Surgery date set for May 12th Sarah will be 9 months old. Sarah at 9 months-click to enlarge Dr. Kelsall is willing to perform the surgery but we have to see if our insurance will approve it. Paperwork sent in and now waiting.... Insurance called and informed us that they will consider allowing the surgery as long as the diagnosing MD will also approve it. Well...after speaking with Jennifer (Sarah's diagnosing audiologist) via phone I soon learn that an approval is not going to happen. Both she and Dr. Cass feel that children with AN should wait till at least 18 months of age before deciding upon an implant due to the belief that delayed maturation of the auditory nerve can begin to be observed between now and 18 months. (Statistically this is <1% in a healthy full term newborn).

Personally, I believe that AN children are unique. Some hear very well…some require HA's....some don't hear at all...some have other deficits.. All this needs to be taken into consideration when deciding upon an implant. You need to take the child as a whole... Sarah was born full term…has no other deficits...has no hearing moments...is a perfect candidate.

But Dr. Cass refuses to hear me out. In fact he gets quite angry with me on the phone and says that we are not acting in the best interest of our daughter!!! That there is not enough data to suggest that children with AN will benefit with an implant. That attempting a CI for Sarah is "illegal" because it is against the FDA recommendations. (Well, most of us know that it wouldn't be illegal. Physicians go contrary to FDA guidelines everyday). Well...that phone call didn't go over well.

So...we take our chances with the second diagnosing surgeon, Dr. Chan at Denver Children's Hospital, a nice guy with an excellent reputation as a surgeon. Dr. Debra Hayes and Jennifer Ivinson who I am still in contact with show up for the meeting to lend their support. I am forever grateful for this. Sarah is no longer a patient of theirs but still they are present for the meeting….their support speaks volumes to us. Dr. Chan understands our desire to implant our daughter earlier than FDA allowance. He is well aware of Sarah's medical background…or lack thereof. He even takes the time to call up Dr. Jon Shallop with whom he has worked in the past....knowing that his group has performed more surgeries on children with AN. He does question why we won’t wait 3 extra months??? He states that there is no research to show that implanting at less than 12 months of age will provide more of a benefit than at 12 or 18 months. True, there is a paucity of data for children < 12 months of age yet personal communication with Dr. Jon Shallop leaves us feeling that implantation before 12 months is showing promising results.

Well…at the end of the meeting Dr. Chan writes a letter stating that there isn’t enough evidence to support implanting a healthy child under 12 months of age and that "the available data on children with AN in terms of the efficacy of cochlear implantation, has only limited data to suggest benefits".
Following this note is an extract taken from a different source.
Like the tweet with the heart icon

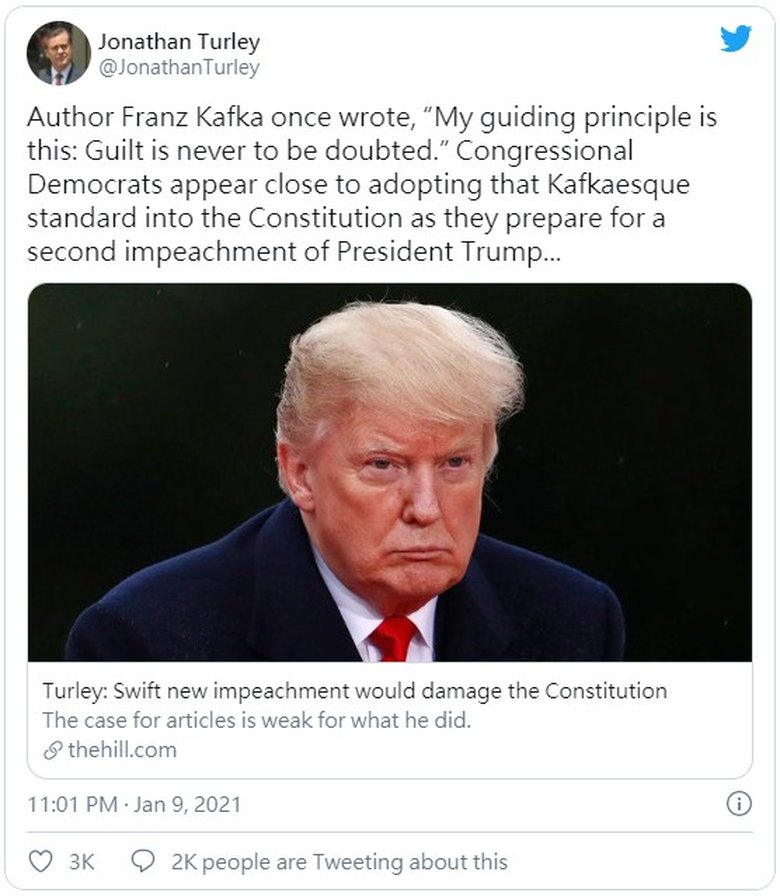[41, 861]
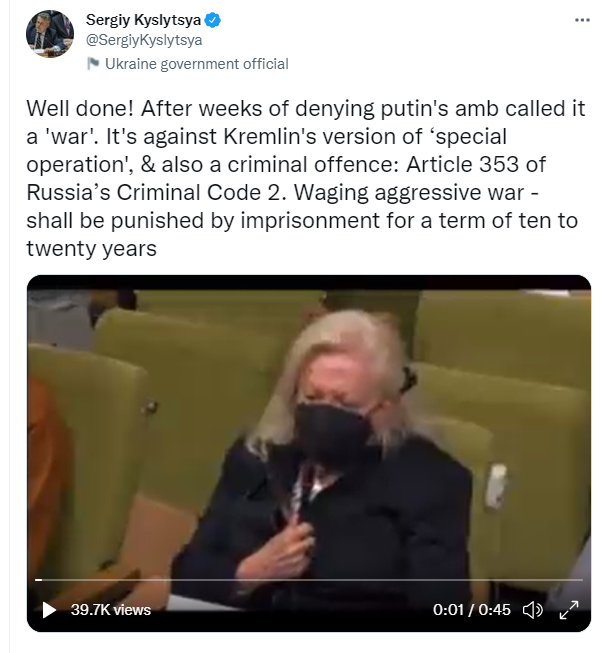The height and width of the screenshot is (653, 607).
Task: Click 'twenty years' on the tweet's last line
Action: [x=92, y=249]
In addition to the above we also received letters of support from Dr. Charles Berlin, Dr. Debra Hayes…Dr. Matthew Dorighi (Sarah's PCP) and Lynn Wisemann- Horther (Sarah's AV therapist). Well…we tried. We tried our best...what more could we do. We wait.......what more could we do? In the end our insurance denied the request for a May date. We would have to wait till august when Sarah turned 12 months.

Choosing an implant: It is somewhat of a hard decision for us…Med-El or Nucleus. We have spoken with parents of children who had one or the other and no one has had any complaints. We like the fact that the med-el processor is smaller and lighter than the nucleus which is the bulky BWP. However the med-el implant itself is thicker than the nucleus which means more bone being drilled and that isn’t so favorable to us. I think in the end either one will have served our daughter well but we choose the nucleus.